KEYWORD: LOW POWER, ANALOG & MIXED SIGNAL, IMPLEMENTATION
EVENT TYPE: MONDAY TUTORIAL
Tutorial 1: Modern Recipes for Brewing the Inevitable Methodology for Today’s ICs: Low Power Mixed-Signal Design Verification
Lakshmanan Balasubramanian - Texas Instruments India Pvt. Ltd., Bengaluru, India Venkatraman Ramakrishnan - Texas Instruments India Pvt. Ltd., Bengaluru, India Aswani Kumar Golla - Texas Instruments India Pvt. Ltd., Bengaluru, India Zhong Fon - Cadence Design Systems, Inc., San Jose, CA
Vijaykumar Sankaran - Cadence Design Systems, India Pvt. Ltd., Bengaluru, India Lakshmanan Balasubramanian - Texas Instruments India Pvt. Ltd., Bengaluru, India Venkatraman Ramakrishnan - Texas Instruments India Pvt. Ltd., Bengaluru, India
Ever-evolving markets like automotive, industrial, embedded consumer applications, and emerging markets like IoT, home automation, etc., are the key drivers of today’s complex power-managed electronic systems containing integrated digital, analog, RF, and power management content. Along with the complexity of such designs comes the inherent challenges in design verification at IP, subsystem, and SoC levels, keeping in mind various intricacies involved at different abstraction levels, viz., RTL and gate level (GL). The fundamental specification to perform design verification at any level of abstraction is that of the power supply, which in this context can be termed as the power intent (PI) specification. The hunger for low power and ultra-low power designs is increasing with growth in the number of devices integrated in today’s ICs. This mandates the need for advanced low-power design techniques utilizing industry-standard PI information such as Common Power Format (CPF), a power-domain centric PI format, and IEEE 1801, a power-supply network-centric PI format. Also, there is an obvious need for seamless support of such PI information across tools meant for design verification, PI validation, and design implementation to ensure quality signoff for both custom and semi-custom design styles.

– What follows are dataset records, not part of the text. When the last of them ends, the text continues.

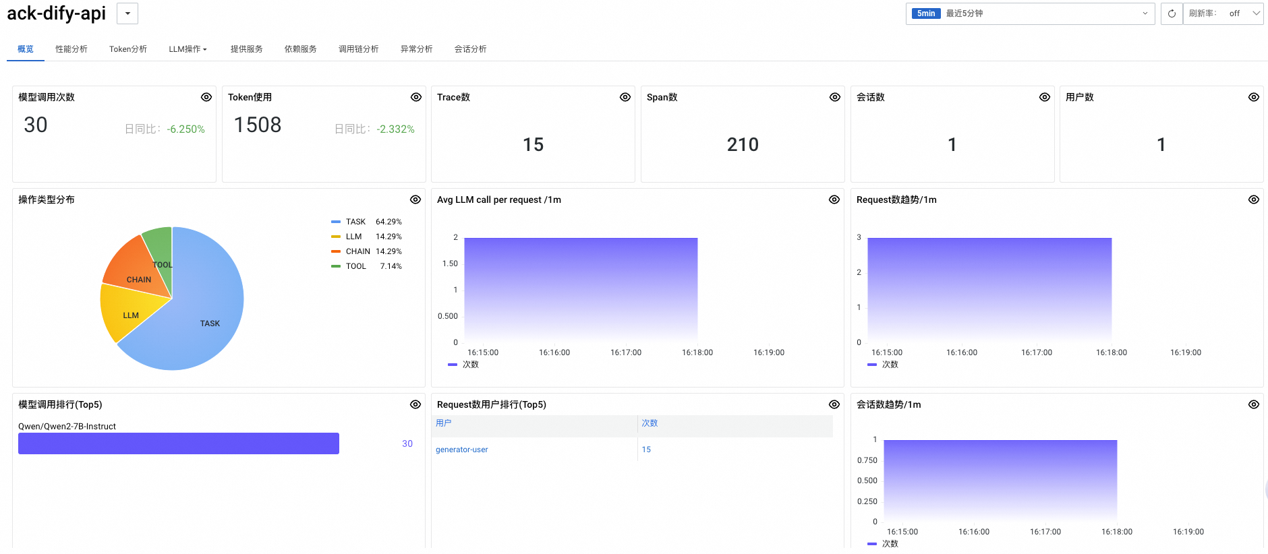Click the Qwen2-7B-Instruct purple bar
Image resolution: width=1268 pixels, height=554 pixels.
(179, 443)
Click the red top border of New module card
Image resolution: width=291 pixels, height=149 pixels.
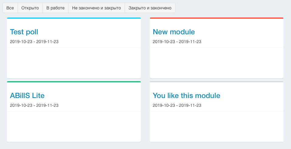tap(217, 18)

Traditionally, design and verification of low-power ICs has been carried on with one of these PI specification formats. Design automation (DA) tools including simulators and synthesis tools would infer this PI specification to associate various blocks in the design with their respective power domains. Thus, PI data was entered only once and was used consistently by all the tools for identifying and inserting level shifters, isolation cells, retention flops, always-on cells, and power-gating switches wherever needed. Verification engineers would also carry out mixed-signal verification by replacing analog blocks in the design with real number (RN) behavioral models that constitute DMS simulations and with transistor-level (TL) models that constitute AMS simulations. Usually the PI information of such analog blocks would not contain any core low-power data, but just represent the PI information for the blocks with a module name, boundary ports, and the power modes. Those PI abstractions are termed as macro model. For mixed-signal simulations, PI macro model had to be inferred to pass on supply voltages from testbench or from internal on-chip supply such as LDO to the analog blocks in TL. This gave rise to the need and support of domain mapping, wherein the simulation tools would map the power domains of macro-model PI with the power domains in the testbench, thereby propagating the supply from source to TL analog blocks inside the DUT. As this technique worked only for analog blocks that have macro-model PI, over time simulation tools were enhanced so that the technique was extended even for blocks without macro-model PI but containing design PI. There are also analog-digital boundaries in a mixed-signal design that require interface elements (IE), and these IE would use the PI files of the corresponding digital blocks to infer the supply voltage for conversion.